Exercise aim: Quote the records verbatim, beginning at the line that contains "The image size is (1044, 940)." and stopping after the line that contains "[x=243, y=546]". Leave the pictures out of your answer.

Supplied entries:

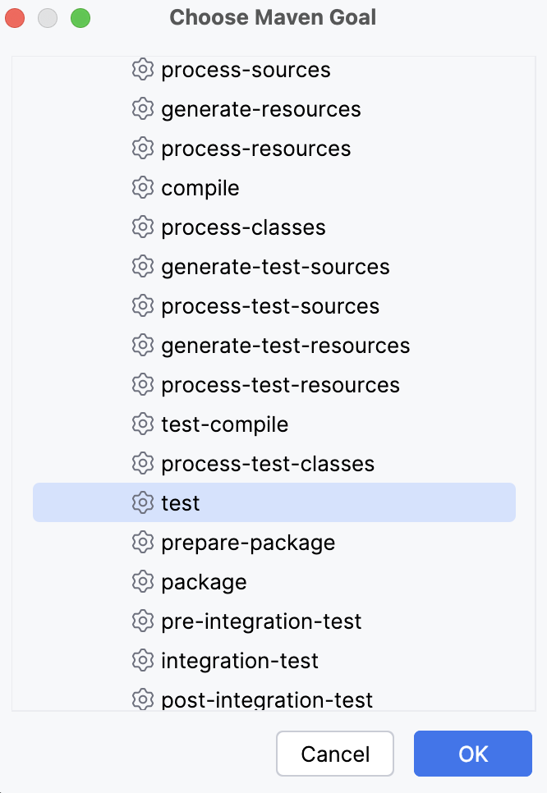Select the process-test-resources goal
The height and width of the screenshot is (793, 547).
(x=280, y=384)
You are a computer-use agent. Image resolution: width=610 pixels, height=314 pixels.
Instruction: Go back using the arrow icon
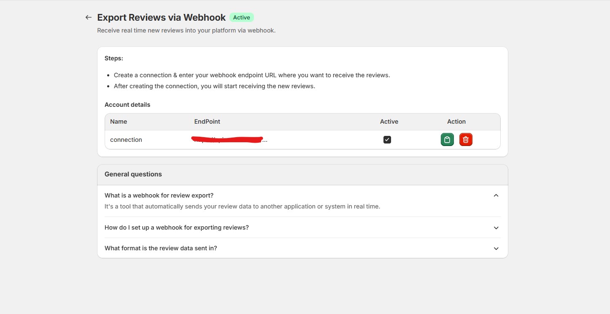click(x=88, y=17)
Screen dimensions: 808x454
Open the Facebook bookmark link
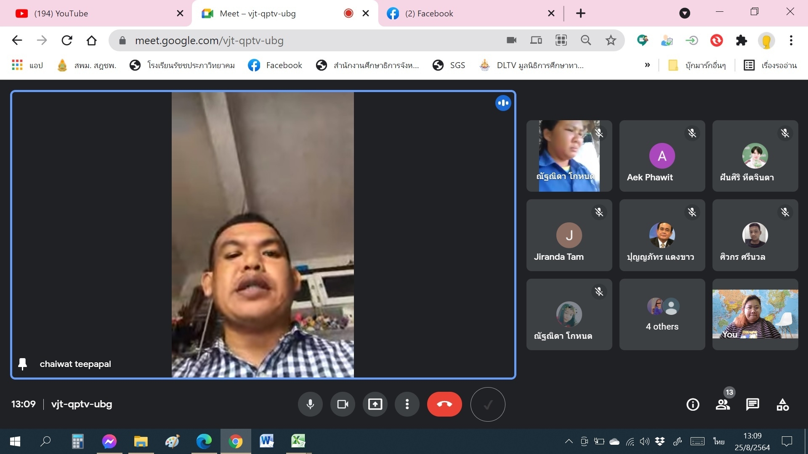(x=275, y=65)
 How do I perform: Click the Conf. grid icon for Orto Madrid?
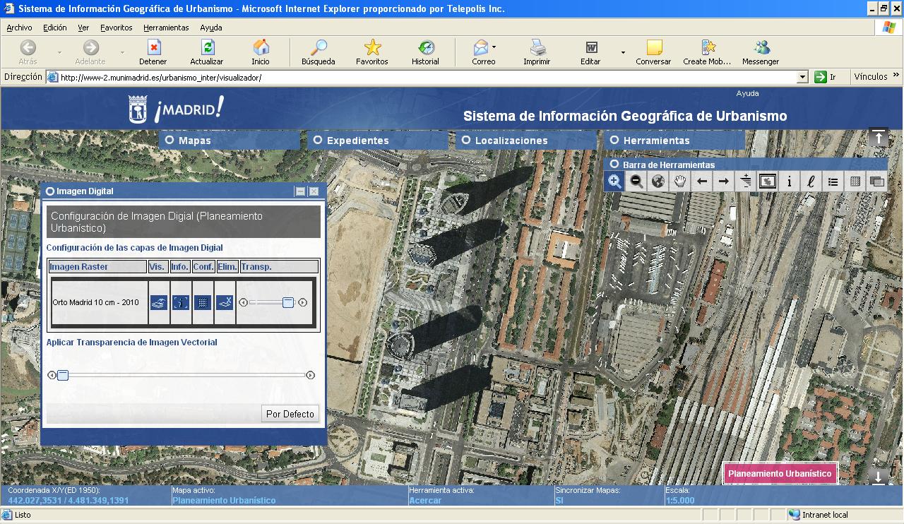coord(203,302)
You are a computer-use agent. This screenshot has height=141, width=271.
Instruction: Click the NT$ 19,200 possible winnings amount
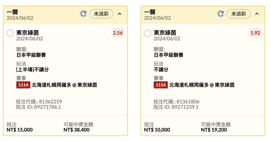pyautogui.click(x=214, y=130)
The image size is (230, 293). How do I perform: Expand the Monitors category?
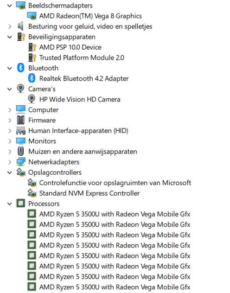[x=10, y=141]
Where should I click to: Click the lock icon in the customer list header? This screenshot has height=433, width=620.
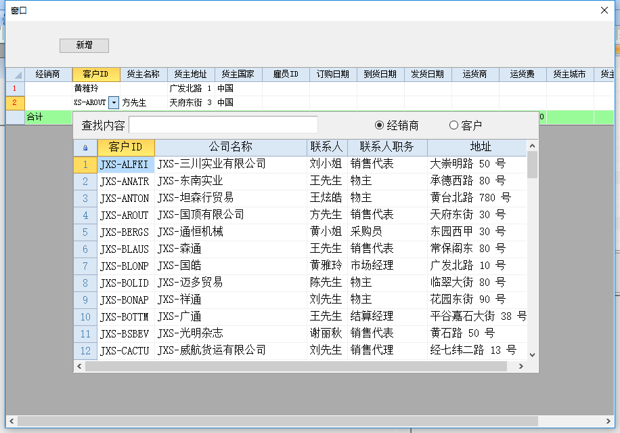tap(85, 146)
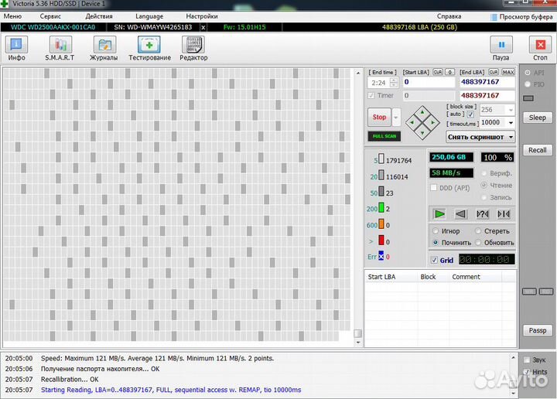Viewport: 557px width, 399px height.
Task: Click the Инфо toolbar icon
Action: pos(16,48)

* * *

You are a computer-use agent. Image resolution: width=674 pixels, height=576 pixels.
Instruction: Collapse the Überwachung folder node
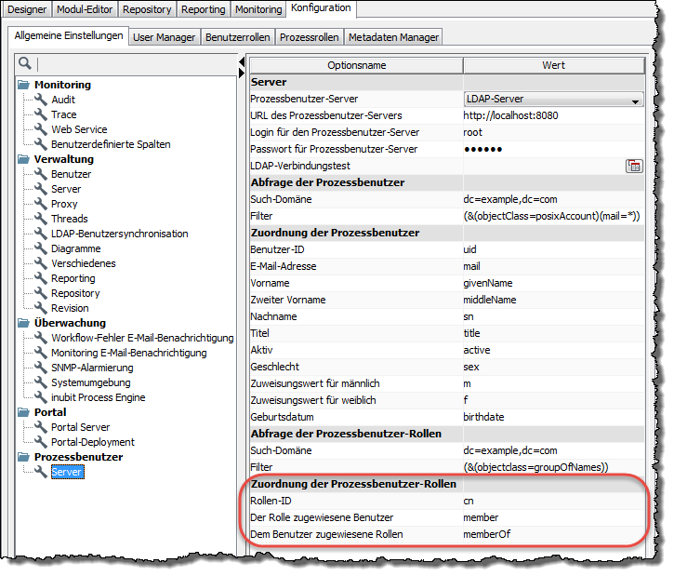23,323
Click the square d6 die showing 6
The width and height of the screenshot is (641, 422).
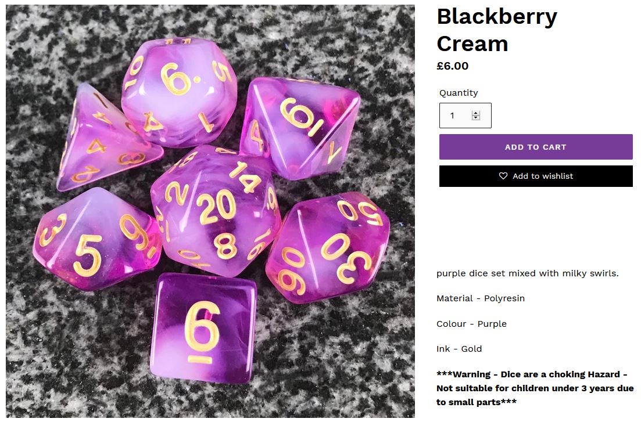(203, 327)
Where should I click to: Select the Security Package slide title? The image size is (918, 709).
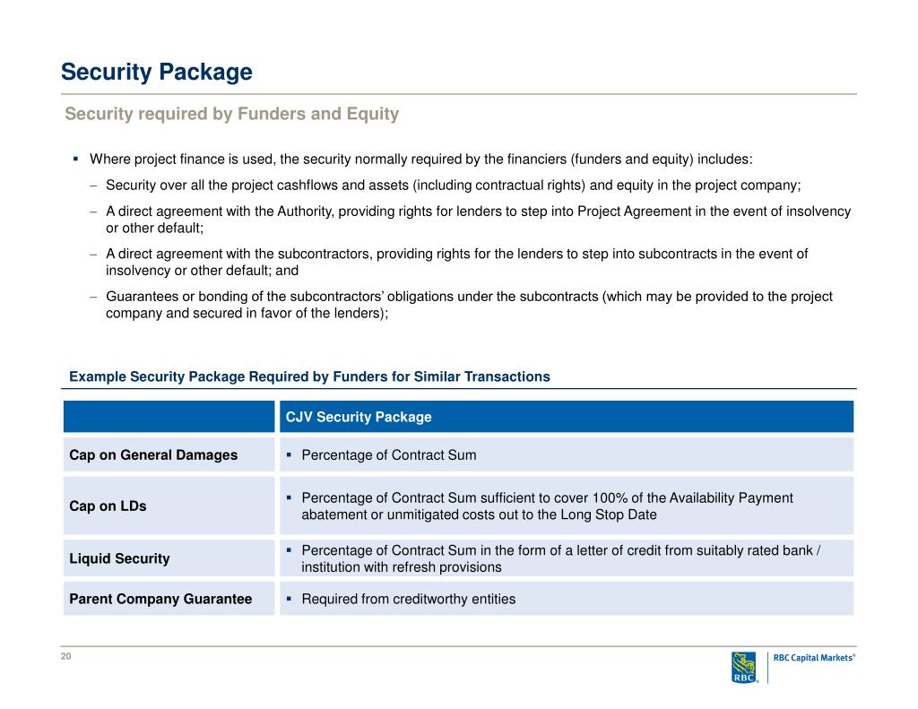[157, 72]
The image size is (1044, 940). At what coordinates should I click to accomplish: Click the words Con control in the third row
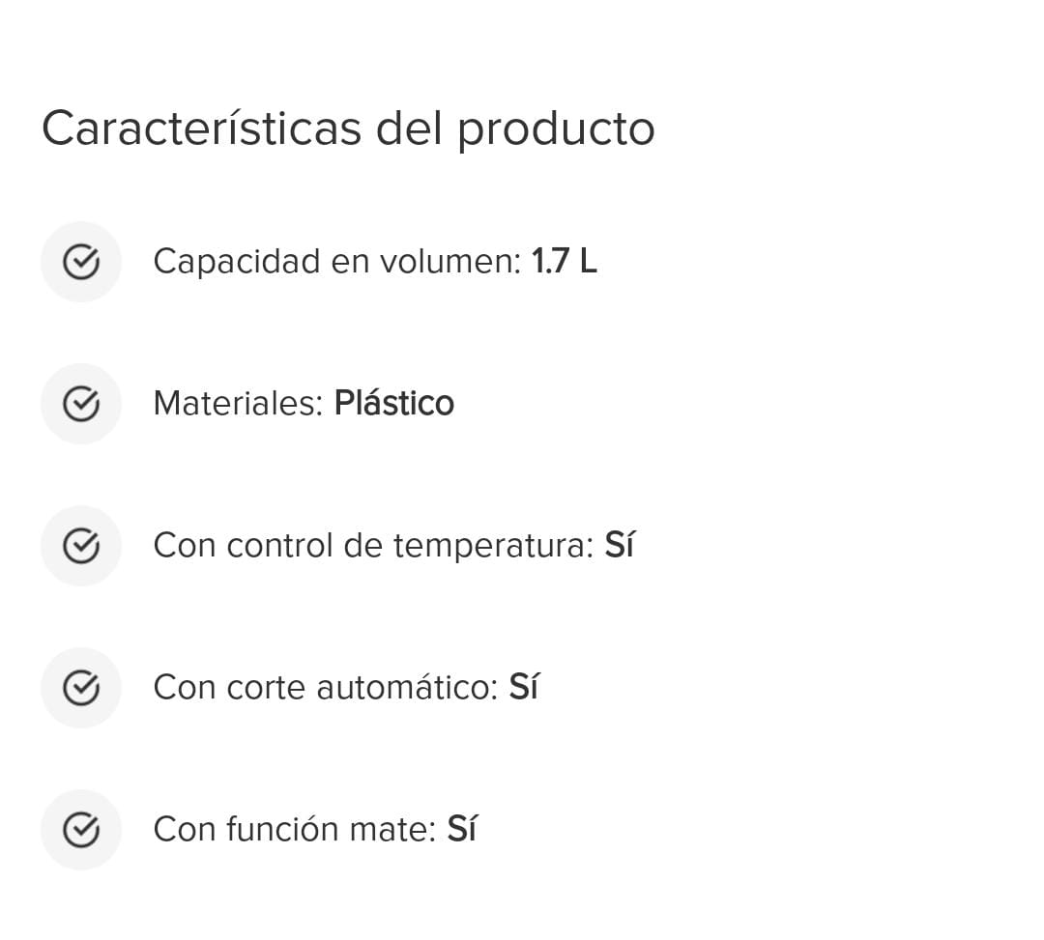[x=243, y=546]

==

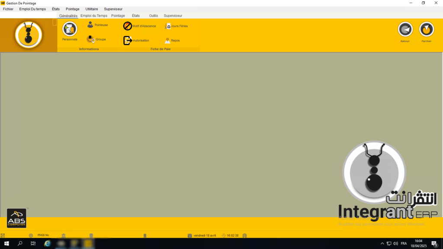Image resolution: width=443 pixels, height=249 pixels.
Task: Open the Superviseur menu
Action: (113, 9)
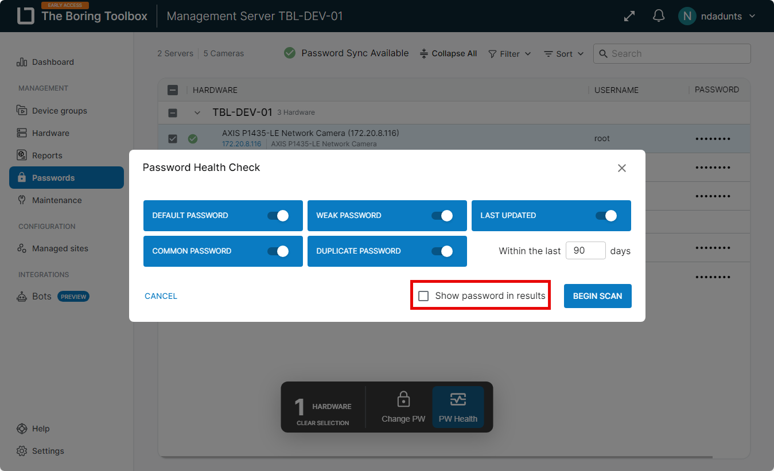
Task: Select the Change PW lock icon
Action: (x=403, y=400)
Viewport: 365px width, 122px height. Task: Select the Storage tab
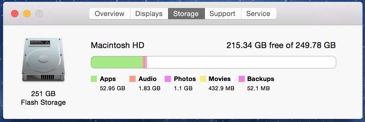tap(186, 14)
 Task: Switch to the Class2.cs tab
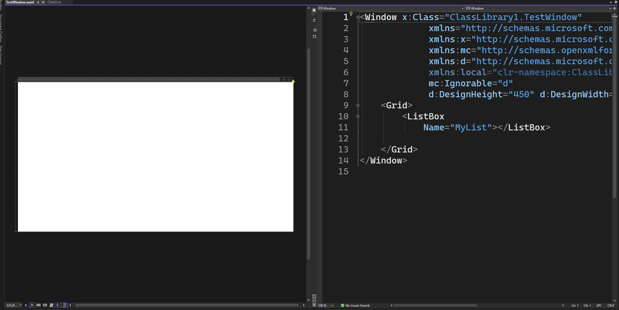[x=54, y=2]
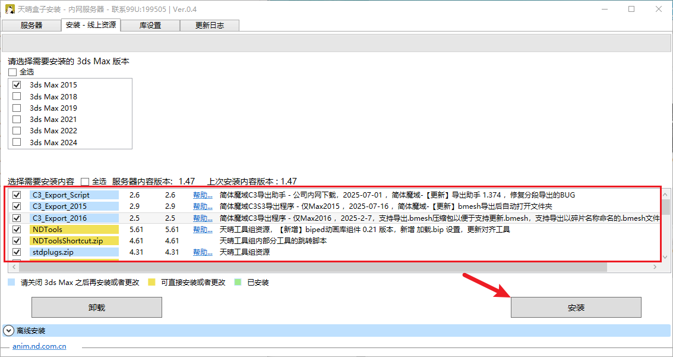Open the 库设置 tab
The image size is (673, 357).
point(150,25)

Task solution:
The image size is (1044, 940). At what coordinates should I click to accomplish: Click the words Con control in the third row
[x=243, y=546]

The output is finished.